╭─ SOURCE DATA
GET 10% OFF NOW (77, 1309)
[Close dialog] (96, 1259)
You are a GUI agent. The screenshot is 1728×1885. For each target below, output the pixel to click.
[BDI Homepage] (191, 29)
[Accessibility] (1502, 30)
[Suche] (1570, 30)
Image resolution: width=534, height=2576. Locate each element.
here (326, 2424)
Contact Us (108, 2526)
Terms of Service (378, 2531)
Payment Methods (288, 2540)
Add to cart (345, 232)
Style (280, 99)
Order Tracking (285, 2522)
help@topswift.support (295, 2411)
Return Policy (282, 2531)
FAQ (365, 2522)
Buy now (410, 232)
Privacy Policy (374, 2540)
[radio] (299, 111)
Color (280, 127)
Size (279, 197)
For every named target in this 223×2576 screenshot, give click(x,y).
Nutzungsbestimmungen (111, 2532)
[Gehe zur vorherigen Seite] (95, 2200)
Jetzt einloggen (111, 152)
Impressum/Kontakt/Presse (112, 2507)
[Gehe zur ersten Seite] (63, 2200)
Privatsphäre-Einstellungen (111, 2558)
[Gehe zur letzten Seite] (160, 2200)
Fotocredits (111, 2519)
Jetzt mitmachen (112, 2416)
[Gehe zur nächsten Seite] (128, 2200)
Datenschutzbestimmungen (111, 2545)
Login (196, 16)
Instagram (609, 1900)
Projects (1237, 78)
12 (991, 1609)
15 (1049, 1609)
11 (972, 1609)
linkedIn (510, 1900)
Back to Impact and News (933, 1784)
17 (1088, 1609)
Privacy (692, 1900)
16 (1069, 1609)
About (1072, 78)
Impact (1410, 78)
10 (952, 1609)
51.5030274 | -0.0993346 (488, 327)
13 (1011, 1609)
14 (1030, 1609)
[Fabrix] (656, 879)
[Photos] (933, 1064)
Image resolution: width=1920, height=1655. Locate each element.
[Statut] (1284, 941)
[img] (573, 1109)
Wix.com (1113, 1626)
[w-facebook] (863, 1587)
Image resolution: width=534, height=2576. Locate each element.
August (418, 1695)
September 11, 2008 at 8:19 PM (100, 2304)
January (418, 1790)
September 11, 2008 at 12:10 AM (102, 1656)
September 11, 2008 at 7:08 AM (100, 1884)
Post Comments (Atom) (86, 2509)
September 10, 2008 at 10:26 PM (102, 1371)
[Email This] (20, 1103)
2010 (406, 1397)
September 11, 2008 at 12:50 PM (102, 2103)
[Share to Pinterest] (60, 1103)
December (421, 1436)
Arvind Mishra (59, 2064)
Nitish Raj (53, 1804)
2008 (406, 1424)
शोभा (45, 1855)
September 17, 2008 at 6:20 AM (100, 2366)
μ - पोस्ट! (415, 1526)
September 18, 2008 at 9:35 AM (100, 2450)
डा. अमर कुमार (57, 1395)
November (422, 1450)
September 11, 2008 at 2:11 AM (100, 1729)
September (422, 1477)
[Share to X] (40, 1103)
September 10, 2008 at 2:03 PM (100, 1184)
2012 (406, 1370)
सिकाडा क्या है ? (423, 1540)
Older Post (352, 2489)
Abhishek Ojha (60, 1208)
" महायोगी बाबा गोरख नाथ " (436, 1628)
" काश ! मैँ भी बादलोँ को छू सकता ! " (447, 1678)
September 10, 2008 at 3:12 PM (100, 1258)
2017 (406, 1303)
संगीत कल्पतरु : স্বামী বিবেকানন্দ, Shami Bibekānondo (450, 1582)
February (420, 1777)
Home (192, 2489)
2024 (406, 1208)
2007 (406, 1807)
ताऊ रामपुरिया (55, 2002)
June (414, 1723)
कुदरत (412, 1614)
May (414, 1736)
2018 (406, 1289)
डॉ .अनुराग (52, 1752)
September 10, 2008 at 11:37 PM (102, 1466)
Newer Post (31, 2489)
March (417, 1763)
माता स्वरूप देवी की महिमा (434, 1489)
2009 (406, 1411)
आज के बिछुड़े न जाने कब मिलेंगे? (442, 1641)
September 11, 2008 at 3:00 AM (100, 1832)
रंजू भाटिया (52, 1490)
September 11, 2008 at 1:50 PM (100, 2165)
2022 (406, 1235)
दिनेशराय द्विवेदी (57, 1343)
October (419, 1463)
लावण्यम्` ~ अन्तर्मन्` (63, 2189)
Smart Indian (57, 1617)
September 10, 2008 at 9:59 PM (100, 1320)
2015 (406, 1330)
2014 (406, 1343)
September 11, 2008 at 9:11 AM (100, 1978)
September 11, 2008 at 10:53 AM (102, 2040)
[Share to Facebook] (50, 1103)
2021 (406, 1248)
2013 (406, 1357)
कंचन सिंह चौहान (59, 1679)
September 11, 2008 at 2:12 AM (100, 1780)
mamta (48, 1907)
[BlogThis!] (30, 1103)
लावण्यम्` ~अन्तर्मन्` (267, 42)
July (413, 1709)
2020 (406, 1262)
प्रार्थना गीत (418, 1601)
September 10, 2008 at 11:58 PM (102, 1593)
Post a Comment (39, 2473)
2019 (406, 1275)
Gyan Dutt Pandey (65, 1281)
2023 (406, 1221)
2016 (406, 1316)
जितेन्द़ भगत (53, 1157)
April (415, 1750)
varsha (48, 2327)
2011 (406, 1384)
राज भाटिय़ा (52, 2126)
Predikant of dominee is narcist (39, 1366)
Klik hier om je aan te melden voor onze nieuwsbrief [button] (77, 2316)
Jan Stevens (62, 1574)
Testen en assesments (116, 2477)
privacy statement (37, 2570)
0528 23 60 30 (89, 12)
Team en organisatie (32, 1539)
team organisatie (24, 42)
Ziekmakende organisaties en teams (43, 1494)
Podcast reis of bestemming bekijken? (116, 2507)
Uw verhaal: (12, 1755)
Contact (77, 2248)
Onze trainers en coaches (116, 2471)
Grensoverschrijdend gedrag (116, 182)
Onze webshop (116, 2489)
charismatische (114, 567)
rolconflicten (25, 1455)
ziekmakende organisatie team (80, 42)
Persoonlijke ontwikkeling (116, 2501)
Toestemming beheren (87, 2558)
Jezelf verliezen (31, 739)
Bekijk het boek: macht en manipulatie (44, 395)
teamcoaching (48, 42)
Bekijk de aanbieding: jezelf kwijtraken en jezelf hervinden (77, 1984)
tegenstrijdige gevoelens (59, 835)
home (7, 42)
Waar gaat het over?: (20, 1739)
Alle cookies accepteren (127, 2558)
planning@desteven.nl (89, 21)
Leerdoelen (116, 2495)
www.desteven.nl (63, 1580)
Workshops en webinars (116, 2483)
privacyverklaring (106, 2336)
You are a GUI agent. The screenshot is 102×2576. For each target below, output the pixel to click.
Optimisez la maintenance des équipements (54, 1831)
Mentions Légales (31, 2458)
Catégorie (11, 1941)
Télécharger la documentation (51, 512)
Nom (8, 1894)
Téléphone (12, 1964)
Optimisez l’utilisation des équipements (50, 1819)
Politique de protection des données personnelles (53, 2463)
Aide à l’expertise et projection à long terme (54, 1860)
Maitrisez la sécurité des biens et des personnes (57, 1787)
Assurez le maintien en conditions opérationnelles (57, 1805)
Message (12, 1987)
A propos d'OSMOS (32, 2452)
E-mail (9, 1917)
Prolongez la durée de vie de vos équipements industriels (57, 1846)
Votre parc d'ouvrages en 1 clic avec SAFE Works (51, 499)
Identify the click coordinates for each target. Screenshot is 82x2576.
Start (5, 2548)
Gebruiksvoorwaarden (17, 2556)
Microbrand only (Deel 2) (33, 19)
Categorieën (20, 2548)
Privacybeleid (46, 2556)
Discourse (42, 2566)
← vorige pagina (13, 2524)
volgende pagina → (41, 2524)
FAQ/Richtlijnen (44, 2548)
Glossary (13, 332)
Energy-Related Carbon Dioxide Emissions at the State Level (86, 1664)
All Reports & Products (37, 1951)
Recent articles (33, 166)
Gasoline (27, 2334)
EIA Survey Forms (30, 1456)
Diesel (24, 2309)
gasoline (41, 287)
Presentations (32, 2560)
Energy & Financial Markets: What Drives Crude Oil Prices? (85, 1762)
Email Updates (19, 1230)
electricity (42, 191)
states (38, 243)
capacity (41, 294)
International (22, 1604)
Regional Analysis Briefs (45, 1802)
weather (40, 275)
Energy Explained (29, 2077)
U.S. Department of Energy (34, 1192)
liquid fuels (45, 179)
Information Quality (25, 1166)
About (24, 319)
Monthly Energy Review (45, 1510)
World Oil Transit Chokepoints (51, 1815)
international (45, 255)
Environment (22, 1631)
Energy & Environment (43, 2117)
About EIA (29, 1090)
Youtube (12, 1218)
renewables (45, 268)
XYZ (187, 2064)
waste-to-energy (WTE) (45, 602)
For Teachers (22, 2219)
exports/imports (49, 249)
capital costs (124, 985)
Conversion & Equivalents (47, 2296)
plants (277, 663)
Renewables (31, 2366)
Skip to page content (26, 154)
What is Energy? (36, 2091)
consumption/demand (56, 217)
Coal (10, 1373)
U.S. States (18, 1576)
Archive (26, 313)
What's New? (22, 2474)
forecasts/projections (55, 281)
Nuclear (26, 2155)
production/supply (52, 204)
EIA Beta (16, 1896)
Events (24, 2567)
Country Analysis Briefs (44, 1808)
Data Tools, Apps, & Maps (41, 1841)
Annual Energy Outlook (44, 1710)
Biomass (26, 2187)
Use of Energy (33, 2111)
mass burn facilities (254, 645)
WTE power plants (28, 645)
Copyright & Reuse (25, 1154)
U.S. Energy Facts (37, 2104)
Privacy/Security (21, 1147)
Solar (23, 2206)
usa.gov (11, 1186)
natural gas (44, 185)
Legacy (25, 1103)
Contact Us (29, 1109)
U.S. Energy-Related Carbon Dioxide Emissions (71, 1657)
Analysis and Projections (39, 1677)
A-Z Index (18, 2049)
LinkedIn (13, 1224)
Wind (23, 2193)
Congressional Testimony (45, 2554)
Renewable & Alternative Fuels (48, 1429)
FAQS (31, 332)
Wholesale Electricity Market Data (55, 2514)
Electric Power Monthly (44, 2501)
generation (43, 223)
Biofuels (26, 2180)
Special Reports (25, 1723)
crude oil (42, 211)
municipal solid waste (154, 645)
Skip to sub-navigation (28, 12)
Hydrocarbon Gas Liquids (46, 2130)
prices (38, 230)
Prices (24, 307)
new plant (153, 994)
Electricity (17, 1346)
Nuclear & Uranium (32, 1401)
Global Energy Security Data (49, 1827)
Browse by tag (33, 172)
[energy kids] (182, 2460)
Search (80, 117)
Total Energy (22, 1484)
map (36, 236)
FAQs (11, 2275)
╰─
▸ **TASK ITEM**:
Your reply is to repeat, unchanged, the lines above running from the one with "[Share to Pinterest] (60, 1103)" up to and including the one with "September 11, 2008 at 3:00 AM (100, 1832)".

▸ **FINAL ANSWER**:
[Share to Pinterest] (60, 1103)
December (421, 1436)
Arvind Mishra (59, 2064)
Nitish Raj (53, 1804)
2008 (406, 1424)
शोभा (45, 1855)
September 17, 2008 at 6:20 AM (100, 2366)
μ - पोस्ट! (415, 1526)
September 18, 2008 at 9:35 AM (100, 2450)
डा. अमर कुमार (57, 1395)
November (422, 1450)
September 11, 2008 at 2:11 AM (100, 1729)
September (422, 1477)
[Share to X] (40, 1103)
September 10, 2008 at 2:03 PM (100, 1184)
2012 (406, 1370)
सिकाडा क्या है ? (423, 1540)
Older Post (352, 2489)
Abhishek Ojha (60, 1208)
" महायोगी बाबा गोरख नाथ " (436, 1628)
" काश ! मैँ भी बादलोँ को छू सकता ! " (447, 1678)
September 10, 2008 at 3:12 PM (100, 1258)
2017 (406, 1303)
संगीत कल्पतरु : স্বামী বিবেকানন্দ, Shami Bibekānondo (450, 1582)
February (420, 1777)
Home (192, 2489)
2024 (406, 1208)
2007 (406, 1807)
ताऊ रामपुरिया (55, 2002)
June (414, 1723)
कुदरत (412, 1614)
May (414, 1736)
2018 (406, 1289)
डॉ .अनुराग (52, 1752)
September 10, 2008 at 11:37 PM (102, 1466)
Newer Post (31, 2489)
March (417, 1763)
माता स्वरूप देवी की महिमा (434, 1489)
2009 (406, 1411)
आज के बिछुड़े न जाने कब मिलेंगे? (442, 1641)
September 11, 2008 at 3:00 AM (100, 1832)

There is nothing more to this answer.